• WORK ORDER
Pull out every line in the material below that contains the word "particular". Capitalization must match.

Items listed in a dataset
────────────────────

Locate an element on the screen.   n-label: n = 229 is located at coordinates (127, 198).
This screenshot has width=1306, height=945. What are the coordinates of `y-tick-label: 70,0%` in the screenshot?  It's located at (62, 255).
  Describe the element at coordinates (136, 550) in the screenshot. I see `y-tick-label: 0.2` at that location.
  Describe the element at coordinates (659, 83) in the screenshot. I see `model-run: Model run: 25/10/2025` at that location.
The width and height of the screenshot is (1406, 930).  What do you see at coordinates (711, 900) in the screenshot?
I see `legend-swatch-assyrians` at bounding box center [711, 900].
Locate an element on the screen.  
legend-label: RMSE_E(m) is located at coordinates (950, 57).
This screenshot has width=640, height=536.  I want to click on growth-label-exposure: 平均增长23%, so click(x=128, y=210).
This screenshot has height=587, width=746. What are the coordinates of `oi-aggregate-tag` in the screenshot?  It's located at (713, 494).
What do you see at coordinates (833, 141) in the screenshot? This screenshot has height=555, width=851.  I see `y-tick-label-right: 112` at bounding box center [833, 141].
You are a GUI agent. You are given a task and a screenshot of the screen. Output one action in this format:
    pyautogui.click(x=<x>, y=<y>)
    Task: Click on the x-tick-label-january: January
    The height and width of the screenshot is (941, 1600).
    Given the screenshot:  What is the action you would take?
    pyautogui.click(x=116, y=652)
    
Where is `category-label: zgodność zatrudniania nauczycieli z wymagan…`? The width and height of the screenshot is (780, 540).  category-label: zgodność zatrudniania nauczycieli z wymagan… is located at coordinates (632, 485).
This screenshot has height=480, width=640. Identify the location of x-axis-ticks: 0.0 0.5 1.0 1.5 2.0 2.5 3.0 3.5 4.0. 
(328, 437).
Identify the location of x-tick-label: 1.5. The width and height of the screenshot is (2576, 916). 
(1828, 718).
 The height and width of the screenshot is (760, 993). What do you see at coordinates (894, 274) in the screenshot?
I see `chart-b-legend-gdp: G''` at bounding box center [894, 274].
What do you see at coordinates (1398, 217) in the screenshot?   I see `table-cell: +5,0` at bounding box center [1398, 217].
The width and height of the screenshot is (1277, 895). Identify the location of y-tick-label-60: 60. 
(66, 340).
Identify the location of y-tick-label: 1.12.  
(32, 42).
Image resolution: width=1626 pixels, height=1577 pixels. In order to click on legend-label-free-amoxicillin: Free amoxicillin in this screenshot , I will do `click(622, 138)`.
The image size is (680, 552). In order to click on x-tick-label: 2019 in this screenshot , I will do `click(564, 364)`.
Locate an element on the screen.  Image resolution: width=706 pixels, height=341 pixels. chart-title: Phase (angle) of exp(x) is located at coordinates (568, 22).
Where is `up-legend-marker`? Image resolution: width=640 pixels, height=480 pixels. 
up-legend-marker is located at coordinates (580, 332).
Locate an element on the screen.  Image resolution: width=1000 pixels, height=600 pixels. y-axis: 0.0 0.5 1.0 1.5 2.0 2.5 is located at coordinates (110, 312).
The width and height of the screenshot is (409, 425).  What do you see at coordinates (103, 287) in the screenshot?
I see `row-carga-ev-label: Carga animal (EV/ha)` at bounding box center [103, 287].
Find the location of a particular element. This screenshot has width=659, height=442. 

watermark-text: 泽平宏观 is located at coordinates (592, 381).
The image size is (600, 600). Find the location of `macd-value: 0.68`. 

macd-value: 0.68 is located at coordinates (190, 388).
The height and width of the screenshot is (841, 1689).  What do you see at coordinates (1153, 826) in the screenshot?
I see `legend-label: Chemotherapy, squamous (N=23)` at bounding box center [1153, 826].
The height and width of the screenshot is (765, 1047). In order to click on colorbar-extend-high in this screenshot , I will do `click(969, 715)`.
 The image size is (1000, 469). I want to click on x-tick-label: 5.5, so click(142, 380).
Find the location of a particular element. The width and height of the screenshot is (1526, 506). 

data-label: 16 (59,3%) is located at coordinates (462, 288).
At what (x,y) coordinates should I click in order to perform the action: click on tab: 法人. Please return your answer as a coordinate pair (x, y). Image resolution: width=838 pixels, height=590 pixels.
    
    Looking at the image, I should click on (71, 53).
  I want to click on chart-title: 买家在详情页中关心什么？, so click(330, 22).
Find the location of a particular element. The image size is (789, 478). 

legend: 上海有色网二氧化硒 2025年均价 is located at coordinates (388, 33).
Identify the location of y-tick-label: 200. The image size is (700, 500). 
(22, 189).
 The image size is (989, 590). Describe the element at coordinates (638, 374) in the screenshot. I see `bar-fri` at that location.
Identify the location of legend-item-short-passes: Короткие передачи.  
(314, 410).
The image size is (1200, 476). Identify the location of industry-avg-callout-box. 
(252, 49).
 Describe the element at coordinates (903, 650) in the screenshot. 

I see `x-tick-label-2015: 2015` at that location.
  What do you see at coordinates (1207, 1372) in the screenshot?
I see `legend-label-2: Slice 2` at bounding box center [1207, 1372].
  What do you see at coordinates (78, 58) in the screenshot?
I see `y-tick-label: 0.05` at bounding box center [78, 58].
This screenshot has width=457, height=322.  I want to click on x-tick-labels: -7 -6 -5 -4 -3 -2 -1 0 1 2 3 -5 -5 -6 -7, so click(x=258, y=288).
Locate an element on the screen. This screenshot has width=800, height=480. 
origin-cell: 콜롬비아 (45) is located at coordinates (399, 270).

────────────────────

• ANSWER TO THIS PROBLEM
Find the location of a particular element. This screenshot has width=659, height=442. 
Find the location of a particular element. The width and height of the screenshot is (1526, 506). 
Find the location of a particular element. The image size is (789, 478). 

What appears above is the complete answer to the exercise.